The generation that took us to the Moon...

Last night I had the opportunity to convey my condolences to the family of Ken Randle, a prominent engineer in the state of Utah.  Ken had a lifetime of engineering work with ties to the space program, and worked on "The Grand Tour" which ultimately resulted in the Voyager spacecrafts.  You can see recollections of his efforts, in his own words, in this video.  On the eve of his passing, Voyager 1 was continuing its transit of the heliopause, becoming the first human-made object to truly enter interstellar space.  In 40,000 years, this craft will be passing within 1.6 light years of the star AC+79 3888.

This is an exceptional legacy for any engineer, and Ken represents the generation of engineers, scientists, builders, and others with the imagination that took humans from farming to spaceflight.

Ken was born in 1923 and came of age in a generation when the world experienced incredible changes.  Between 1900 and 1950, America went from a farming nation with more than half of the population living on farms to an industrial nation with only 16% of people still living on a farm.  Based on my short interaction with Ken, I am not sure which half he was in, but something tells me that if he wasn't raised on a farm, his parents may have been, and his grandparents certainly were.

I suspect even in 1950 there wasn't quite the stark line between "farm" and "non-farm" as we have today.  If people didn't have chickens in their garage (like my mother) or have the "pig man" drop by to get scraps for the local hogs (like S.'s mother), than they at least were visited by the milk man and the grocer probably knew all the local farmers.  There may have been a cannery or two, and possible a grain mill, near town.  I can't help but think there was a connection between the rural-ness of America, and the birth of great engineers like Ken.

My own father, another great engineer from a similar generation, grew up in Rochester, MN, his own father the city's engineer.  My grandmother held on to a bit of farming.  She raised a garden, rented a freezer to store meat in bulk - probably bought by the whole, half, or quarter - and knew how to put up the harvest for winter.  Yes, my dad left that "farm" and largely threw off those rural habits.  And when I asked him why he left Rochester, he told me "that's just what you did."  I suppose the birth rate going from 80 per 1000 women to 118 between 1940 and 1960 means there's less room on the "ranch".  Those kids must move on to something.  That something turned out to be industrializing the nation and sending men to the Moon.

But I feel the connection is deeper than just "we generated a bunch of kids to go off and become engineers."  I think there must be some connection between my grandmother's canning of tomatoes and my dad's desire to build the next generation of power plants.  I can't help thinking that Ken worked so diligently on "The Grand Tour" because he had some experience with horses, and grew up in a more rural America.
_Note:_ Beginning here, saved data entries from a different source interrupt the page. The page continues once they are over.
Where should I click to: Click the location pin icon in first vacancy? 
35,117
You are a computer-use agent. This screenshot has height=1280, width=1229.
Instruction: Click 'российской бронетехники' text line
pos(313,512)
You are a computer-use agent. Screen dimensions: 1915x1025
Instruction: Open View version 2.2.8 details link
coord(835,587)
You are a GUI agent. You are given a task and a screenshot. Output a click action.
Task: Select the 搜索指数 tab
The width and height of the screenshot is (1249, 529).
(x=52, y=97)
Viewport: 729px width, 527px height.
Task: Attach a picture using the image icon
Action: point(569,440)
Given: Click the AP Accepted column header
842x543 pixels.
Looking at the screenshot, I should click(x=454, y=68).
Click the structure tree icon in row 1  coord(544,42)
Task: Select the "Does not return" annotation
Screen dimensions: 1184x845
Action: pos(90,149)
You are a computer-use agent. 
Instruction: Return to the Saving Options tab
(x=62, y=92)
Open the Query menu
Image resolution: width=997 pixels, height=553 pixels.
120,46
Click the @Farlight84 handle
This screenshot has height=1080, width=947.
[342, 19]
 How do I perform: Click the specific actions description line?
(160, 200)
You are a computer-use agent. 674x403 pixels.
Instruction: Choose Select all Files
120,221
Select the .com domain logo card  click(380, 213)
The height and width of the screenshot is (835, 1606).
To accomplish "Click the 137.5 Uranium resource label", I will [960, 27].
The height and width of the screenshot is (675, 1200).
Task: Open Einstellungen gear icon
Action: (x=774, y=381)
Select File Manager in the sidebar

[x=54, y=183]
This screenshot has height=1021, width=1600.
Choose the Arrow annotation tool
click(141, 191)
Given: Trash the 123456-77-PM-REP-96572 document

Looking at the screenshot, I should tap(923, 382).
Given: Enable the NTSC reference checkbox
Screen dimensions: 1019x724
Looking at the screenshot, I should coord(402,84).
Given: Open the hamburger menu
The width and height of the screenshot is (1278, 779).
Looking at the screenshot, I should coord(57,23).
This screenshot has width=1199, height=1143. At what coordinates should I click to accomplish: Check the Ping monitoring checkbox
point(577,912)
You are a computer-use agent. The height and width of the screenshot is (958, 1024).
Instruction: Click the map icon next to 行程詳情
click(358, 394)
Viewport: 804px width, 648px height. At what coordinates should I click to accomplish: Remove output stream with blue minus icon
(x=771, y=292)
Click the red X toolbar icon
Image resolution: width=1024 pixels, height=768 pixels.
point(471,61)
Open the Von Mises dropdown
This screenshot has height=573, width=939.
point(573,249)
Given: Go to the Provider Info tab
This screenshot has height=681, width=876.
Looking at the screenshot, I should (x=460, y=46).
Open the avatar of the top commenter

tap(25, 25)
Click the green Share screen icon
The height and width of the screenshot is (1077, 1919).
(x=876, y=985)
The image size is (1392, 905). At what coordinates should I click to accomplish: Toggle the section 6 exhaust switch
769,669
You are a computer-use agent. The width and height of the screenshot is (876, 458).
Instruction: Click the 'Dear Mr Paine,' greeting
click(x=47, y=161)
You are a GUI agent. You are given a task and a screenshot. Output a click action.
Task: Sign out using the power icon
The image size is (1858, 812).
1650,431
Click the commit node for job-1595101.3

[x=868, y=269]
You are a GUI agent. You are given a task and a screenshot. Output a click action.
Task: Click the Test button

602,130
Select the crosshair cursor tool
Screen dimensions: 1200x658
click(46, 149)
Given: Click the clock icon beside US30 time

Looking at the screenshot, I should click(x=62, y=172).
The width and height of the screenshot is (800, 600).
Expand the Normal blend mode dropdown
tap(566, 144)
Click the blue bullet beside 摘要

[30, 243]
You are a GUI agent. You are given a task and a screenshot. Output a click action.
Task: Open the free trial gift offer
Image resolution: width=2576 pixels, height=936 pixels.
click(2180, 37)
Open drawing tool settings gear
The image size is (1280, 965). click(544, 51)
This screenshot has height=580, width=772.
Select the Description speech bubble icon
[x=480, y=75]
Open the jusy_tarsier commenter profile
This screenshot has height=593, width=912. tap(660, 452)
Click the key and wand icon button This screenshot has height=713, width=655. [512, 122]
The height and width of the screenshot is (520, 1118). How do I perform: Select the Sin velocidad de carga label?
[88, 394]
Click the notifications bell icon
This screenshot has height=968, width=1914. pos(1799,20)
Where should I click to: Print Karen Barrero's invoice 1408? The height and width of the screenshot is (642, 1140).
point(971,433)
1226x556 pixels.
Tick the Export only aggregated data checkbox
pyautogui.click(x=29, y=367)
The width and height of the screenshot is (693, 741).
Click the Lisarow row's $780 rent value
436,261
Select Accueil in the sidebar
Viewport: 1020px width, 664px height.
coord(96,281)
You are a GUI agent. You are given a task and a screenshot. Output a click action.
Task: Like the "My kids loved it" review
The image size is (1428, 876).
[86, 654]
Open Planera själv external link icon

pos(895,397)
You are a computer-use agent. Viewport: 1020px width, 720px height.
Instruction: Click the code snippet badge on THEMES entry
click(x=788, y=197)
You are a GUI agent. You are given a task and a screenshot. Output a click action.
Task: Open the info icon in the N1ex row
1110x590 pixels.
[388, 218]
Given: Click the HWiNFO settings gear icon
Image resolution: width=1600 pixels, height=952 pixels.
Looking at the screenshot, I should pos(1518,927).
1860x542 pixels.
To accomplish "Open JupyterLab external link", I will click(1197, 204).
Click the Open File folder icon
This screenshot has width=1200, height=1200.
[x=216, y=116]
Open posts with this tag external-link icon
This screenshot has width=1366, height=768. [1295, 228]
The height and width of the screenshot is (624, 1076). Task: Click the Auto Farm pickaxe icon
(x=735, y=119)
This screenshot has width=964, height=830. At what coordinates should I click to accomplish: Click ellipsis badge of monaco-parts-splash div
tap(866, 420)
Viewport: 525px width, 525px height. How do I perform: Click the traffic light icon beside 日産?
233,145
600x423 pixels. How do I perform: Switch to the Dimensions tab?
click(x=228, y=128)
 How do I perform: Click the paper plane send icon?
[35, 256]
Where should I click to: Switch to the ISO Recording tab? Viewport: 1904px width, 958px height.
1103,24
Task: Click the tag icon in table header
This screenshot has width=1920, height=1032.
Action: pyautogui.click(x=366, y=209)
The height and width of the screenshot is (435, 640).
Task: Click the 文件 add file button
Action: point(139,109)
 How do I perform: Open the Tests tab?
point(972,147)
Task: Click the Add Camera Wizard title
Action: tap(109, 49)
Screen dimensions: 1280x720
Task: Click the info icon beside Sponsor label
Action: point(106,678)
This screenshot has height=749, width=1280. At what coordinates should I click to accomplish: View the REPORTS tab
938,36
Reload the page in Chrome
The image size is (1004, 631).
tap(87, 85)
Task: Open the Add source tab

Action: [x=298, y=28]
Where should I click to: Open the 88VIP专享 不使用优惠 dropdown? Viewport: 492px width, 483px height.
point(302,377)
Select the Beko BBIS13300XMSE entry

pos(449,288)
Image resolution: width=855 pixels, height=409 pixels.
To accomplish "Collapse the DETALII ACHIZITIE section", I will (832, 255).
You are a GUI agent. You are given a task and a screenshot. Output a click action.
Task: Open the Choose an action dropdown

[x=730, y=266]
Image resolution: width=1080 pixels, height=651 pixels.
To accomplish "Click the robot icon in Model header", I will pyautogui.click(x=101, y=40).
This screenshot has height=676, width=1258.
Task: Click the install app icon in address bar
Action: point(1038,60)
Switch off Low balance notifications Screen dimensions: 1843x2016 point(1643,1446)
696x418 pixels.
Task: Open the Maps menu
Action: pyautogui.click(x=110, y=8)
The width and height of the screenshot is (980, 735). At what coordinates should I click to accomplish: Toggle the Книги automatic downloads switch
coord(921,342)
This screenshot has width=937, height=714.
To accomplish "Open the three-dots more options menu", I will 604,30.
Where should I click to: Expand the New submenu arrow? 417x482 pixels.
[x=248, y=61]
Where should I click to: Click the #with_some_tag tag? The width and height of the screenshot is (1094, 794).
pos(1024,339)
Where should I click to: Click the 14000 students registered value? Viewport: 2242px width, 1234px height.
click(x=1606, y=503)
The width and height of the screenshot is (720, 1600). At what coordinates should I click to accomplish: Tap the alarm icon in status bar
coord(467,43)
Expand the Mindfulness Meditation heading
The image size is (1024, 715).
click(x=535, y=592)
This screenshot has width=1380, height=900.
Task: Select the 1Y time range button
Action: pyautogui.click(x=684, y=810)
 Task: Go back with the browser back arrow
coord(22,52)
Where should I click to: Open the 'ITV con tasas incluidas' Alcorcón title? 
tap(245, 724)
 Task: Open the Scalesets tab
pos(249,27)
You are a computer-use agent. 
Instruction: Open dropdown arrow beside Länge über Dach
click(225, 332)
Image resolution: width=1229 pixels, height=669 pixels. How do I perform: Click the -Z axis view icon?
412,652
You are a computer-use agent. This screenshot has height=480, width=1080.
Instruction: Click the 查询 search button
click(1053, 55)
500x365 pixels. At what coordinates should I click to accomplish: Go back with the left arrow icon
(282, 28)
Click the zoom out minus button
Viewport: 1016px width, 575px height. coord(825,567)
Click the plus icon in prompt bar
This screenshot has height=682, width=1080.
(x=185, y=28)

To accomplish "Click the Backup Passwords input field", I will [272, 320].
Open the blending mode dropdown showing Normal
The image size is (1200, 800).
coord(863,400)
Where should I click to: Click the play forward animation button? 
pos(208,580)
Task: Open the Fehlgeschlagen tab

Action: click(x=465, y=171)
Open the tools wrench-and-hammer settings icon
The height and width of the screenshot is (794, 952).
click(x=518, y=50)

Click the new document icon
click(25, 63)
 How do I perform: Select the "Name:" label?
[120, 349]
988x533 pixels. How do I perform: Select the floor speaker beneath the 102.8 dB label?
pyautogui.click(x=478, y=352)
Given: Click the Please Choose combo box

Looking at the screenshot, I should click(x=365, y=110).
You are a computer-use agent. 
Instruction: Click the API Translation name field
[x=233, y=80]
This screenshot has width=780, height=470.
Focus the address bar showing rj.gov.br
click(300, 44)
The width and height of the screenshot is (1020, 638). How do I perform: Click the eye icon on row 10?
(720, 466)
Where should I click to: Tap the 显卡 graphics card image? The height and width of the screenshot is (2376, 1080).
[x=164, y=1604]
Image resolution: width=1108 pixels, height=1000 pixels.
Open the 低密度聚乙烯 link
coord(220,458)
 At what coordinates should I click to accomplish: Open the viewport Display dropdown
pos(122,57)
Our friends' daughter is coming back to our "farm" to help with the chores tonight.  She learned in school about Texas, about the wide open spaces, and about the cattle that graze that range.  She says she wants to grow up to be a rancher and farmer there, and needs to get experience as early as possible. She helps clean tack, muck stalls, and milks the goat.

I don't know if she is really going to grow up to be a rancher in Texas, but last night reminded me that the generation that took us to the Moon probably knew how to milk a goat.